THE REQUEST: Please rewrite the part of the records that opens with the line containing "Given: Collapse the" and runs through the end of the records, changing "Austria" to "Belgium" and keeping everything else the same.

══════════

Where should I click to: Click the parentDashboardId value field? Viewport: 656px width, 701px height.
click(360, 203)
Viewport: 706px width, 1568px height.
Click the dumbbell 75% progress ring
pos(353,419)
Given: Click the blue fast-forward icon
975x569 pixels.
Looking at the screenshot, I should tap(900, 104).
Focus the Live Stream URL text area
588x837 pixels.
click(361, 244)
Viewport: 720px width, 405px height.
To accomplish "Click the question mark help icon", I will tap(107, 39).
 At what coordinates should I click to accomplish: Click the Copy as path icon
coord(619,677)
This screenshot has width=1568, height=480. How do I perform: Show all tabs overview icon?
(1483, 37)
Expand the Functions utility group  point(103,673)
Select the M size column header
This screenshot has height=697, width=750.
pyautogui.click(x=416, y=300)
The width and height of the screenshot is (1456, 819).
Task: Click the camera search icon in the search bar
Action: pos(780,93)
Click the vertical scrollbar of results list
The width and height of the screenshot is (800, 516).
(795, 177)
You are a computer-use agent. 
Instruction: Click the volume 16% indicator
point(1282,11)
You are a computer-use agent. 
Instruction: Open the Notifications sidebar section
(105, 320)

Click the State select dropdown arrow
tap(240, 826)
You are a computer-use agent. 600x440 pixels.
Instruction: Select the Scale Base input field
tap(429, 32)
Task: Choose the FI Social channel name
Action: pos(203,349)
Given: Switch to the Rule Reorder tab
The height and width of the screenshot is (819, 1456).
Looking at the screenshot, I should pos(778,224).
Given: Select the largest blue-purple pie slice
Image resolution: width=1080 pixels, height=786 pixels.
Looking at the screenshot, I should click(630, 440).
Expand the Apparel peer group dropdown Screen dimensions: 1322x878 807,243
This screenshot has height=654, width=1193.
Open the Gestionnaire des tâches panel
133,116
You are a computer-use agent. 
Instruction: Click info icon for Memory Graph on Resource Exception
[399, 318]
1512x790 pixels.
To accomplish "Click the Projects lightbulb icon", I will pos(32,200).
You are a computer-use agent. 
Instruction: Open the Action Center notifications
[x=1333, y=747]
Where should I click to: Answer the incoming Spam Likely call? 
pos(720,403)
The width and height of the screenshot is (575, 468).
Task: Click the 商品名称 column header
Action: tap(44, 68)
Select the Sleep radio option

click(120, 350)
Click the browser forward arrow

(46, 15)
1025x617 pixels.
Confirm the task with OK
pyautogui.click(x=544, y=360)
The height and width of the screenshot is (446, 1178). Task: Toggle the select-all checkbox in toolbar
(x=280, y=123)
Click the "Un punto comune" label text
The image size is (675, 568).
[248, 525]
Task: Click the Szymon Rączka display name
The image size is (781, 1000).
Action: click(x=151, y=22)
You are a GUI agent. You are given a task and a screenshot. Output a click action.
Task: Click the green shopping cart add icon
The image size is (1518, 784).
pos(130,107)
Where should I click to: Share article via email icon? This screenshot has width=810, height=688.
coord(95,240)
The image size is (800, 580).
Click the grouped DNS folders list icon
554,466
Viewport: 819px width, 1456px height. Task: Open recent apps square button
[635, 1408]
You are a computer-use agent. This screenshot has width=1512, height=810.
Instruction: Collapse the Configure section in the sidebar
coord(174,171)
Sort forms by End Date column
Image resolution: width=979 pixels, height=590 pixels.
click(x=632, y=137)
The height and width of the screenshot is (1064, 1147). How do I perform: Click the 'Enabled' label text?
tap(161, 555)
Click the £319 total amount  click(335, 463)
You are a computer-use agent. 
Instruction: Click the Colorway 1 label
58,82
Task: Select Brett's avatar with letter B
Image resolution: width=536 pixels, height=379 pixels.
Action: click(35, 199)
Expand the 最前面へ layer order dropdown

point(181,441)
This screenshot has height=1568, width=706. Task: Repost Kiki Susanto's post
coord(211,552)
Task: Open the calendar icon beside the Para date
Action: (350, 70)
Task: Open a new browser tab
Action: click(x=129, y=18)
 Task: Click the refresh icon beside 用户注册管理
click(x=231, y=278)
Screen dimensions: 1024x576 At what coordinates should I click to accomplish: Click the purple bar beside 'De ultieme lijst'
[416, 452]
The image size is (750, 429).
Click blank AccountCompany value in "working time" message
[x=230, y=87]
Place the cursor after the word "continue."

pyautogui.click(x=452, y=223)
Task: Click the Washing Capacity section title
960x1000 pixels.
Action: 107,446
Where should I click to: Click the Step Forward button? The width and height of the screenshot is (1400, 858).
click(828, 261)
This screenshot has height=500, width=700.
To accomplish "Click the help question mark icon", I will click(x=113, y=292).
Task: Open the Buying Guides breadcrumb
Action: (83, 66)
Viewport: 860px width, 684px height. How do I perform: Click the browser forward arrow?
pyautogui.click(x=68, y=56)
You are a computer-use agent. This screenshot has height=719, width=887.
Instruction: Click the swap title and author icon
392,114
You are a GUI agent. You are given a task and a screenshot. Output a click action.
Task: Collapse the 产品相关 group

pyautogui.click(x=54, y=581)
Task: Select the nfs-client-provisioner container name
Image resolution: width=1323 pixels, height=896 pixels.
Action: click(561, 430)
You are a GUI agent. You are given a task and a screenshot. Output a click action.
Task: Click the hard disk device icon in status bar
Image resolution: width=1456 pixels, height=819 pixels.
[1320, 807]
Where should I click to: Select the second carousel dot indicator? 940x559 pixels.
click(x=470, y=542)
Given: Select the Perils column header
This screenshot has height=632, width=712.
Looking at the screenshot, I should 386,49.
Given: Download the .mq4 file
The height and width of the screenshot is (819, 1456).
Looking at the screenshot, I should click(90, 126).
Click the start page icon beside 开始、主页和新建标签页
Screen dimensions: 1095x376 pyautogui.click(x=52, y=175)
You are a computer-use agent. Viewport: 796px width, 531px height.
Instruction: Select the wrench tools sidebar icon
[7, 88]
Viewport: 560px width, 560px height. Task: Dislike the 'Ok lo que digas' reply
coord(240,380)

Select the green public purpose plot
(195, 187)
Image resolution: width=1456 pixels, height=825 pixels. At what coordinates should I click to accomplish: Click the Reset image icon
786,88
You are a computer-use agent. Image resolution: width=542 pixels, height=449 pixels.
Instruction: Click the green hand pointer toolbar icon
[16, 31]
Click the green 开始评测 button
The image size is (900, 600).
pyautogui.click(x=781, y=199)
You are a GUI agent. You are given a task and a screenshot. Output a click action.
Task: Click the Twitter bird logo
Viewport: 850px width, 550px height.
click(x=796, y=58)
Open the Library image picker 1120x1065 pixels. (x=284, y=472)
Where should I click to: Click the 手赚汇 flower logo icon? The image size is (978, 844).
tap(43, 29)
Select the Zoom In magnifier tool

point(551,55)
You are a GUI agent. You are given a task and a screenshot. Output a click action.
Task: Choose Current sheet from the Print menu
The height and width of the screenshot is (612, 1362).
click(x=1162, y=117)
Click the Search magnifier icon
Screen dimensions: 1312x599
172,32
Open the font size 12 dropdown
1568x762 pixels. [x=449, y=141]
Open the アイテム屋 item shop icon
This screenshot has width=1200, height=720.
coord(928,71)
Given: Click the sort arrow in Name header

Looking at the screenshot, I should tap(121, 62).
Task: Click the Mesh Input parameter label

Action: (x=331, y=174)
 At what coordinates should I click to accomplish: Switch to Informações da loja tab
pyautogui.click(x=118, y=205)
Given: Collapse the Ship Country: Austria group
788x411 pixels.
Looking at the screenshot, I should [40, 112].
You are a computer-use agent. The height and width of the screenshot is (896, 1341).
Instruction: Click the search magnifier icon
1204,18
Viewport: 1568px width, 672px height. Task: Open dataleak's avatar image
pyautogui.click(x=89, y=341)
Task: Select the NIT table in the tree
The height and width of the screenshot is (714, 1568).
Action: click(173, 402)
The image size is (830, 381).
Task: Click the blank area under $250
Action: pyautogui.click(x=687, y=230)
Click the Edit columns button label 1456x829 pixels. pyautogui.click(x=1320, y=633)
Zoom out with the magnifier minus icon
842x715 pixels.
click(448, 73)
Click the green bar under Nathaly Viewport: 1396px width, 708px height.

══════════

FINAL RESULT:
Given: Collapse the Ship Country: Belgium group
788x411 pixels.
Looking at the screenshot, I should [40, 112].
You are a computer-use agent. The height and width of the screenshot is (896, 1341).
Instruction: Click the search magnifier icon
1204,18
Viewport: 1568px width, 672px height. Task: Open dataleak's avatar image
pyautogui.click(x=89, y=341)
Task: Select the NIT table in the tree
The height and width of the screenshot is (714, 1568).
Action: click(173, 402)
The image size is (830, 381).
Task: Click the blank area under $250
Action: pyautogui.click(x=687, y=230)
Click the Edit columns button label 1456x829 pixels. pyautogui.click(x=1320, y=633)
Zoom out with the magnifier minus icon
842x715 pixels.
click(448, 73)
Click the green bar under Nathaly Viewport: 1396px width, 708px height.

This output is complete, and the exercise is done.